**Aim**
Reproduce each of the following lines word for word.

**Records from a pointing dataset**
◇ ◇ ◇ ◇
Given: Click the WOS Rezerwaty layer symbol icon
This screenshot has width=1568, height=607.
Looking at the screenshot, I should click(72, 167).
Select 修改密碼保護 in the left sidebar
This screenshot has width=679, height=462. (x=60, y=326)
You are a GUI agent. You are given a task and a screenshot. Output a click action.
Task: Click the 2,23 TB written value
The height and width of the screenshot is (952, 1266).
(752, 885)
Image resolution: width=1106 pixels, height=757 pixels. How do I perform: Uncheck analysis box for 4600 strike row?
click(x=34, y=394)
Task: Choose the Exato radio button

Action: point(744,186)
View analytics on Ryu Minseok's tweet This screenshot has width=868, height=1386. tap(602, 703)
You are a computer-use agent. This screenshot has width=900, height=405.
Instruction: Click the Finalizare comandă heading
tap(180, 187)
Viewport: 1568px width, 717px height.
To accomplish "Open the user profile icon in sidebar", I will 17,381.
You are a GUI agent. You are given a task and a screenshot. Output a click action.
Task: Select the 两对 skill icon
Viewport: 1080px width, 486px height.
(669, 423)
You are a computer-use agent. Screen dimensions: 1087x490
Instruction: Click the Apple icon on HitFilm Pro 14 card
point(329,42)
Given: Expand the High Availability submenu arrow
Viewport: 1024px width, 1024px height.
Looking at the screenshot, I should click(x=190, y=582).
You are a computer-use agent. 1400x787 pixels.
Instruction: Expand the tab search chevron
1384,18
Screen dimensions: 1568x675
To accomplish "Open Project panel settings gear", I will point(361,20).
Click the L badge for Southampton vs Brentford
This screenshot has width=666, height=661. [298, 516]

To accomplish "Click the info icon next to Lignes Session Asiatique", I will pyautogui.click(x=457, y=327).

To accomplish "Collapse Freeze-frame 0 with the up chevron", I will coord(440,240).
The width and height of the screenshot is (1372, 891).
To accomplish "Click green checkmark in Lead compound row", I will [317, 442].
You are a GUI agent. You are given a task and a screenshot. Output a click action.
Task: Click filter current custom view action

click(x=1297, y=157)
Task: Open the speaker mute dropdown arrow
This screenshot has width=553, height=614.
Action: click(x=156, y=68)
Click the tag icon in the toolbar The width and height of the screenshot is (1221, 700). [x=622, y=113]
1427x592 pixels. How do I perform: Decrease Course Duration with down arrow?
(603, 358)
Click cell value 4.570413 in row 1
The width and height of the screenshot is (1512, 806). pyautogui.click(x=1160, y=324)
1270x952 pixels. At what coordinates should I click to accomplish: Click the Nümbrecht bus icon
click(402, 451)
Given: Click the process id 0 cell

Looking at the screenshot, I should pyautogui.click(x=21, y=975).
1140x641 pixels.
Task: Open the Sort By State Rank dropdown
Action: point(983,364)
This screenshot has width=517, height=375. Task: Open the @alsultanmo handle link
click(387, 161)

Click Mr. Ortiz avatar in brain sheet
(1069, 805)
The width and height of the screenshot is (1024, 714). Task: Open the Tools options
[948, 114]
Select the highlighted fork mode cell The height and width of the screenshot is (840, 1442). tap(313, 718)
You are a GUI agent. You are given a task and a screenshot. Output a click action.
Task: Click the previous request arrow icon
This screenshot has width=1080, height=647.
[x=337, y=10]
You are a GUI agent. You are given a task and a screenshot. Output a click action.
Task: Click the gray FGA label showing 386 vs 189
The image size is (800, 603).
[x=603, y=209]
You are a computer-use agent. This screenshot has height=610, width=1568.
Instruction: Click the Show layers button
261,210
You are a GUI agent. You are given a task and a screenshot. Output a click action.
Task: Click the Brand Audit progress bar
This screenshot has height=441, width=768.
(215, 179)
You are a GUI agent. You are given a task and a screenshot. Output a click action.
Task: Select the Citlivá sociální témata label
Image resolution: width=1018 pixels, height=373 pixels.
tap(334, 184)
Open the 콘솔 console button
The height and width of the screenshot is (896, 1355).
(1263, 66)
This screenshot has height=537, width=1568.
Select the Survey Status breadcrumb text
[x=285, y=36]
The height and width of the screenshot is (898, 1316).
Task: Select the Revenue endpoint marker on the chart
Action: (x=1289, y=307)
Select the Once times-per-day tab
◇ ◇ ◇ ◇
**Complete answer**
Given: Click the WOS Rezerwaty layer symbol icon
This screenshot has width=1568, height=607.
Looking at the screenshot, I should click(72, 167).
Select 修改密碼保護 in the left sidebar
This screenshot has width=679, height=462. (x=60, y=326)
You are a GUI agent. You are given a task and a screenshot. Output a click action.
Task: Click the 2,23 TB written value
The height and width of the screenshot is (952, 1266).
(752, 885)
Image resolution: width=1106 pixels, height=757 pixels. How do I perform: Uncheck analysis box for 4600 strike row?
click(x=34, y=394)
Task: Choose the Exato radio button

Action: point(744,186)
View analytics on Ryu Minseok's tweet This screenshot has width=868, height=1386. tap(602, 703)
You are a computer-use agent. This screenshot has width=900, height=405.
Instruction: Click the Finalizare comandă heading
tap(180, 187)
Viewport: 1568px width, 717px height.
To accomplish "Open the user profile icon in sidebar", I will 17,381.
You are a GUI agent. You are given a task and a screenshot. Output a click action.
Task: Select the 两对 skill icon
Viewport: 1080px width, 486px height.
(669, 423)
You are a computer-use agent. Screen dimensions: 1087x490
Instruction: Click the Apple icon on HitFilm Pro 14 card
point(329,42)
Given: Expand the High Availability submenu arrow
Viewport: 1024px width, 1024px height.
Looking at the screenshot, I should click(x=190, y=582).
You are a computer-use agent. 1400x787 pixels.
Instruction: Expand the tab search chevron
1384,18
Screen dimensions: 1568x675
To accomplish "Open Project panel settings gear", I will point(361,20).
Click the L badge for Southampton vs Brentford
This screenshot has width=666, height=661. [298, 516]

To accomplish "Click the info icon next to Lignes Session Asiatique", I will pyautogui.click(x=457, y=327).

To accomplish "Collapse Freeze-frame 0 with the up chevron", I will coord(440,240).
The width and height of the screenshot is (1372, 891).
To accomplish "Click green checkmark in Lead compound row", I will [317, 442].
You are a GUI agent. You are given a task and a screenshot. Output a click action.
Task: Click filter current custom view action

click(x=1297, y=157)
Task: Open the speaker mute dropdown arrow
This screenshot has width=553, height=614.
Action: click(x=156, y=68)
Click the tag icon in the toolbar The width and height of the screenshot is (1221, 700). [x=622, y=113]
1427x592 pixels. How do I perform: Decrease Course Duration with down arrow?
(603, 358)
Click cell value 4.570413 in row 1
The width and height of the screenshot is (1512, 806). pyautogui.click(x=1160, y=324)
1270x952 pixels. At what coordinates should I click to accomplish: Click the Nümbrecht bus icon
click(402, 451)
Given: Click the process id 0 cell

Looking at the screenshot, I should pyautogui.click(x=21, y=975).
1140x641 pixels.
Task: Open the Sort By State Rank dropdown
Action: point(983,364)
This screenshot has width=517, height=375. Task: Open the @alsultanmo handle link
click(387, 161)

Click Mr. Ortiz avatar in brain sheet
(1069, 805)
The width and height of the screenshot is (1024, 714). Task: Open the Tools options
[948, 114]
Select the highlighted fork mode cell The height and width of the screenshot is (840, 1442). tap(313, 718)
You are a GUI agent. You are given a task and a screenshot. Output a click action.
Task: Click the previous request arrow icon
This screenshot has width=1080, height=647.
[x=337, y=10]
You are a GUI agent. You are given a task and a screenshot. Output a click action.
Task: Click the gray FGA label showing 386 vs 189
The image size is (800, 603).
[x=603, y=209]
You are a computer-use agent. This screenshot has height=610, width=1568.
Instruction: Click the Show layers button
261,210
You are a GUI agent. You are given a task and a screenshot. Output a click action.
Task: Click the Brand Audit progress bar
This screenshot has height=441, width=768.
(215, 179)
You are a GUI agent. You are given a task and a screenshot. Output a click action.
Task: Select the Citlivá sociální témata label
Image resolution: width=1018 pixels, height=373 pixels.
tap(334, 184)
Open the 콘솔 console button
The height and width of the screenshot is (896, 1355).
(1263, 66)
This screenshot has height=537, width=1568.
Select the Survey Status breadcrumb text
[x=285, y=36]
The height and width of the screenshot is (898, 1316).
Task: Select the Revenue endpoint marker on the chart
Action: (x=1289, y=307)
Select the Once times-per-day tab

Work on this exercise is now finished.